**Supplied material**
§
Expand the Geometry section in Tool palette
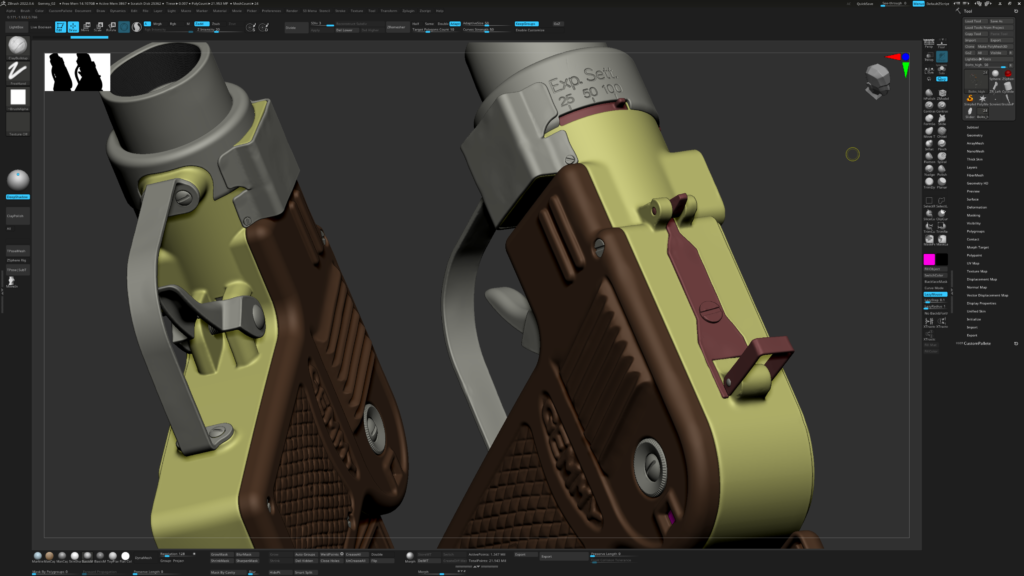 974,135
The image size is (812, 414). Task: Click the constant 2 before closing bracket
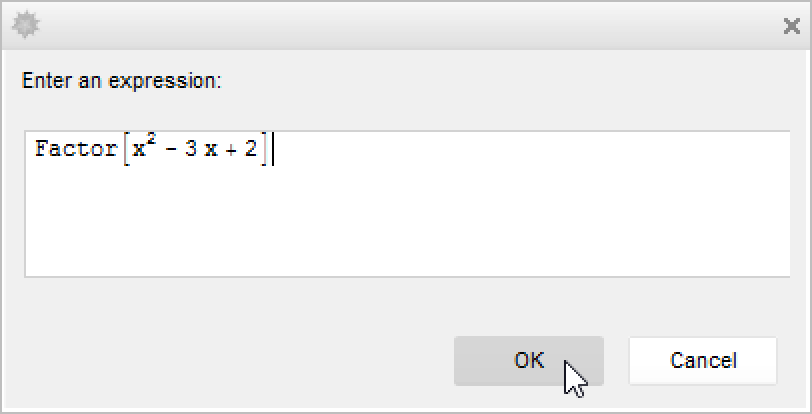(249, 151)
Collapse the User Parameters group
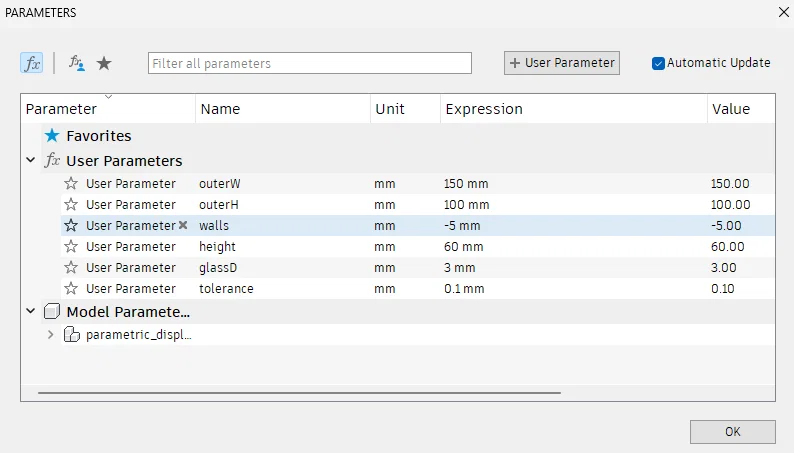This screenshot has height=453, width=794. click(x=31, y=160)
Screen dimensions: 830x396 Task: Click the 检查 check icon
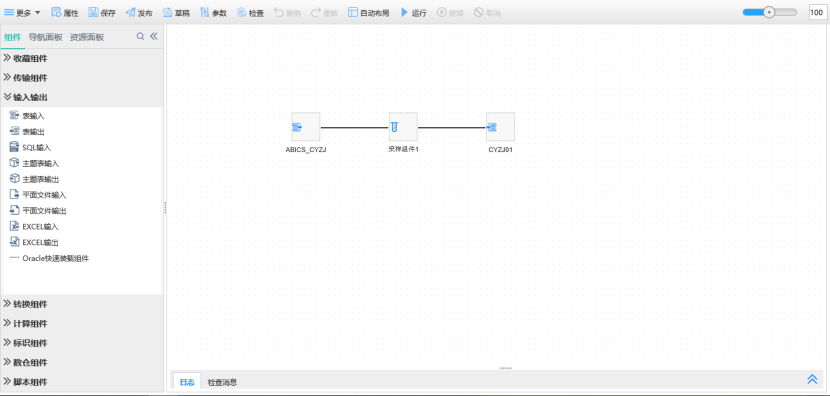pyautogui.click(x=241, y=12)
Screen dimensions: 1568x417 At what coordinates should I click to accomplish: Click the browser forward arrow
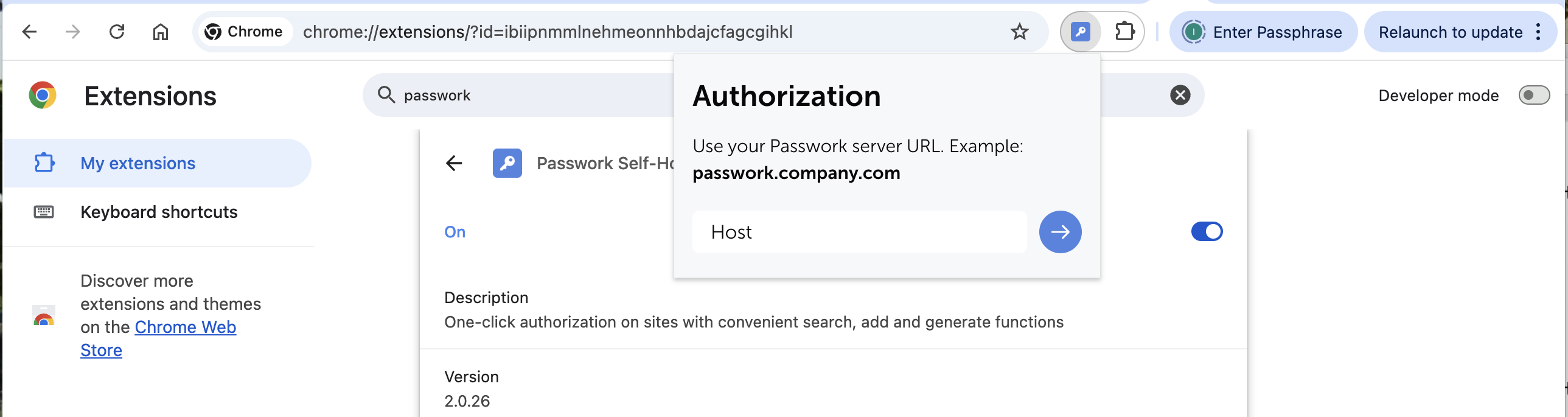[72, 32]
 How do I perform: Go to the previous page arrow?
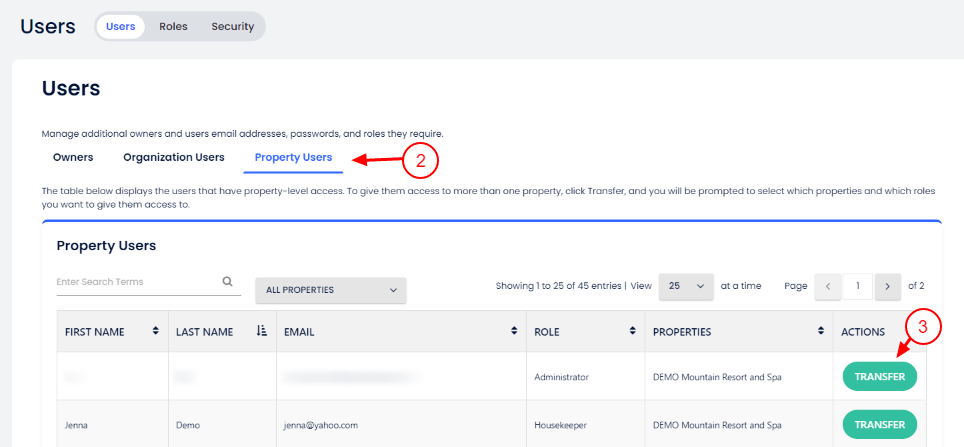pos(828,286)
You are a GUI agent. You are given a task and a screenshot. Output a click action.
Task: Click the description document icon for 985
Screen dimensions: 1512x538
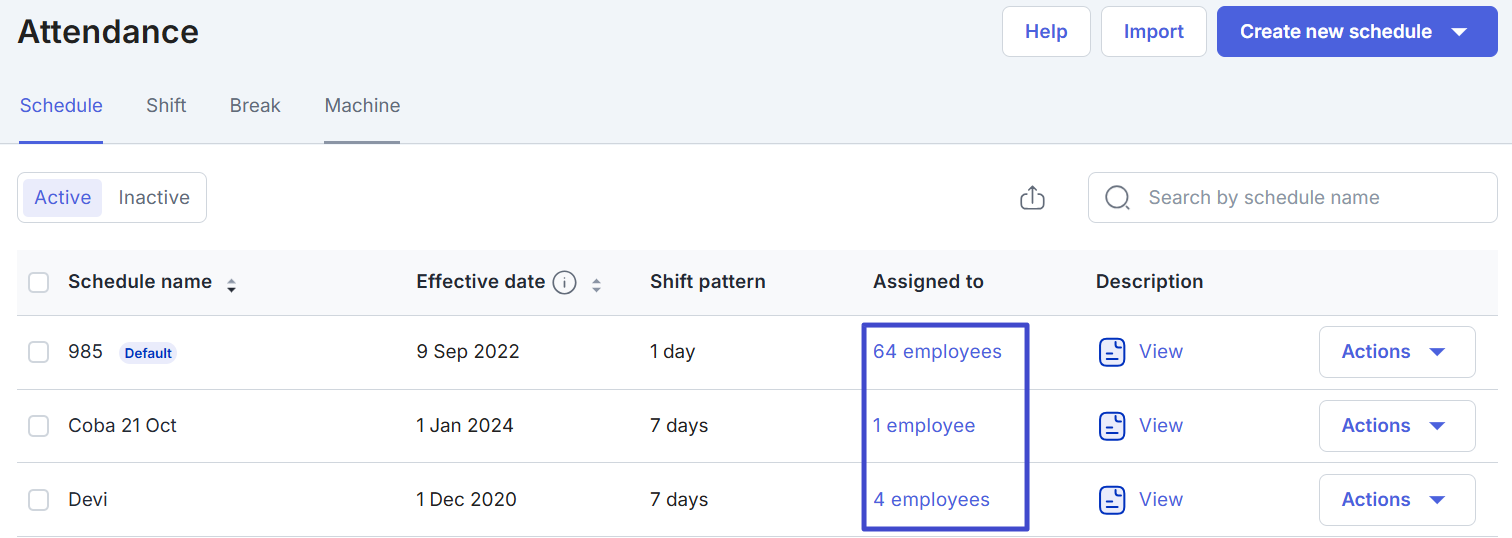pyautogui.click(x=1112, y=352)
§
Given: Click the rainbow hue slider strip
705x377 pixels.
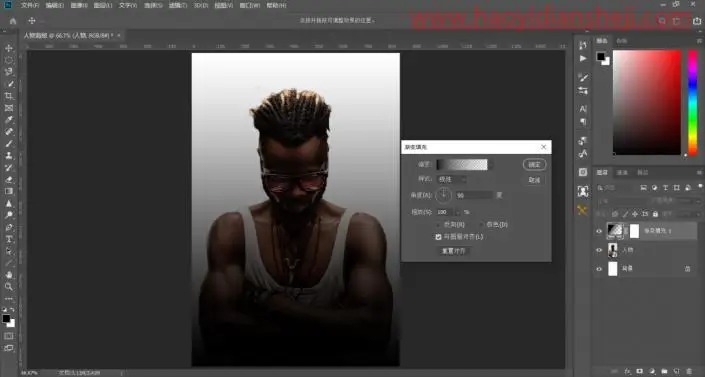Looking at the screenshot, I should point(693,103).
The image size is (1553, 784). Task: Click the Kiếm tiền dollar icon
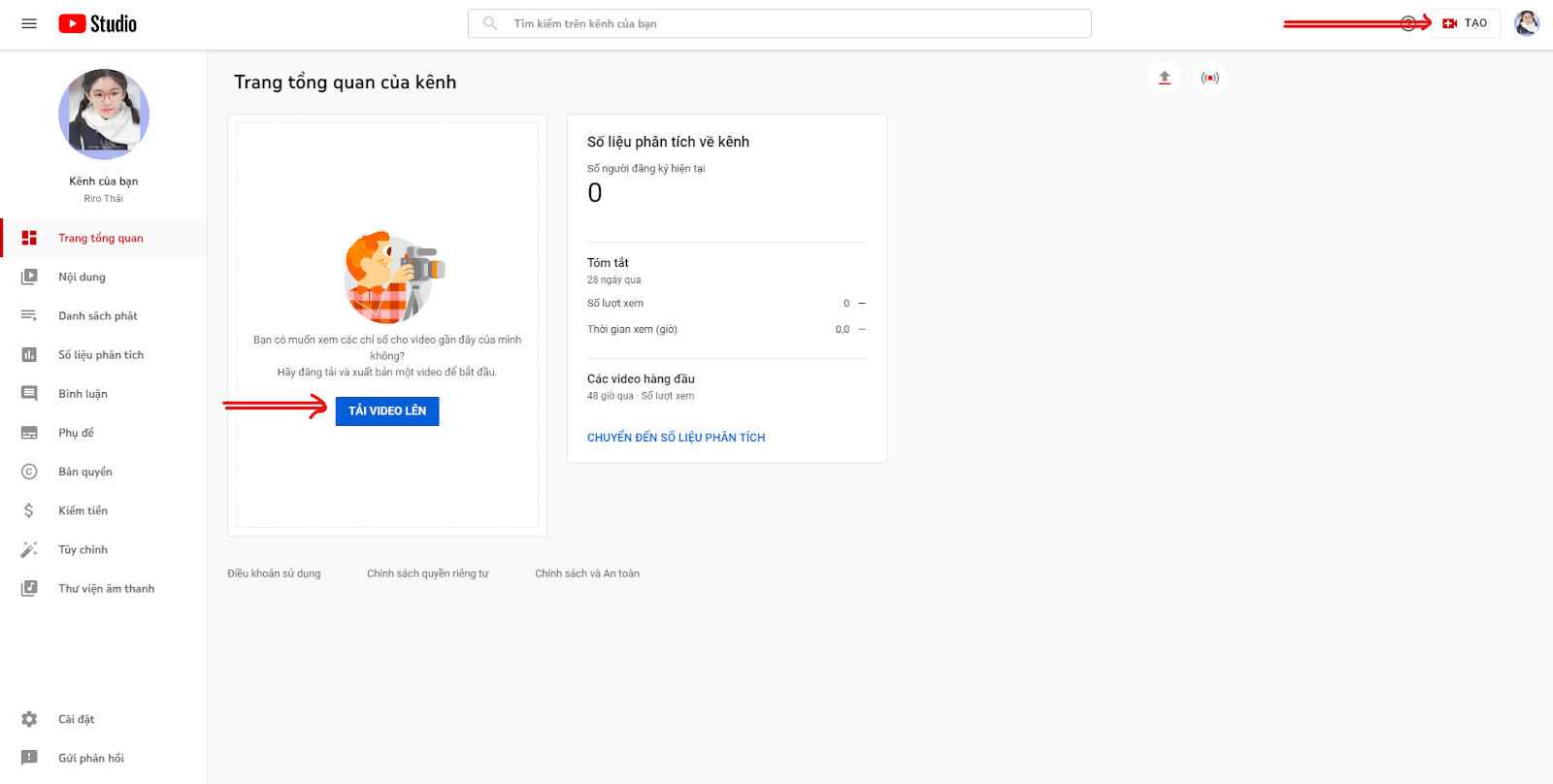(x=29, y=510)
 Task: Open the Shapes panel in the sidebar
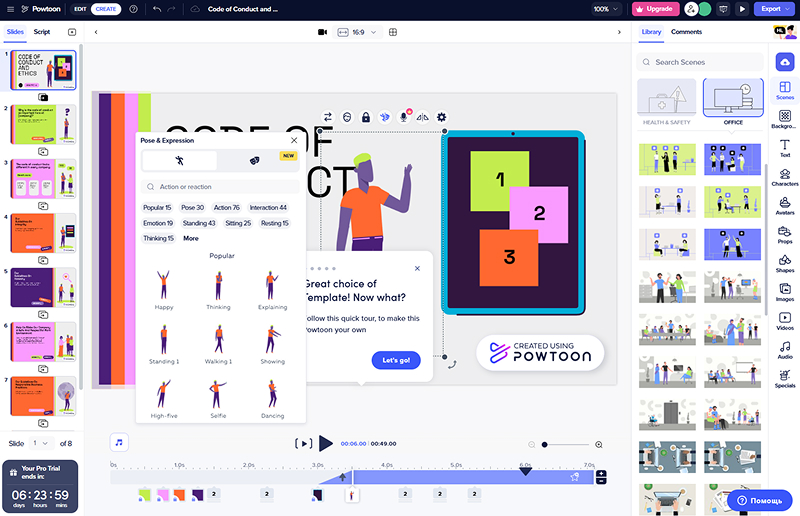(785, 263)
§
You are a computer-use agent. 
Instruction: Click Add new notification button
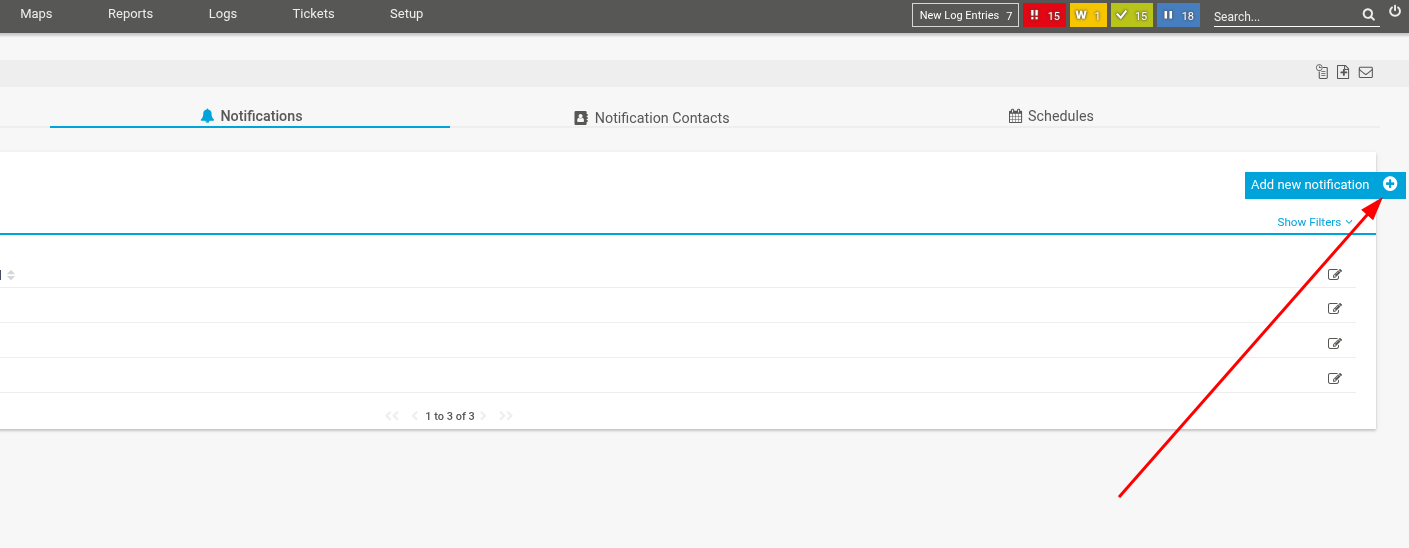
§
**Problem to work on**
For each line in the data that holds the word "agent", copy the line.

**Written response**
You are a GUI agent. You are given a task and a screenshot. Output a click action.
You are a computer-use agent. 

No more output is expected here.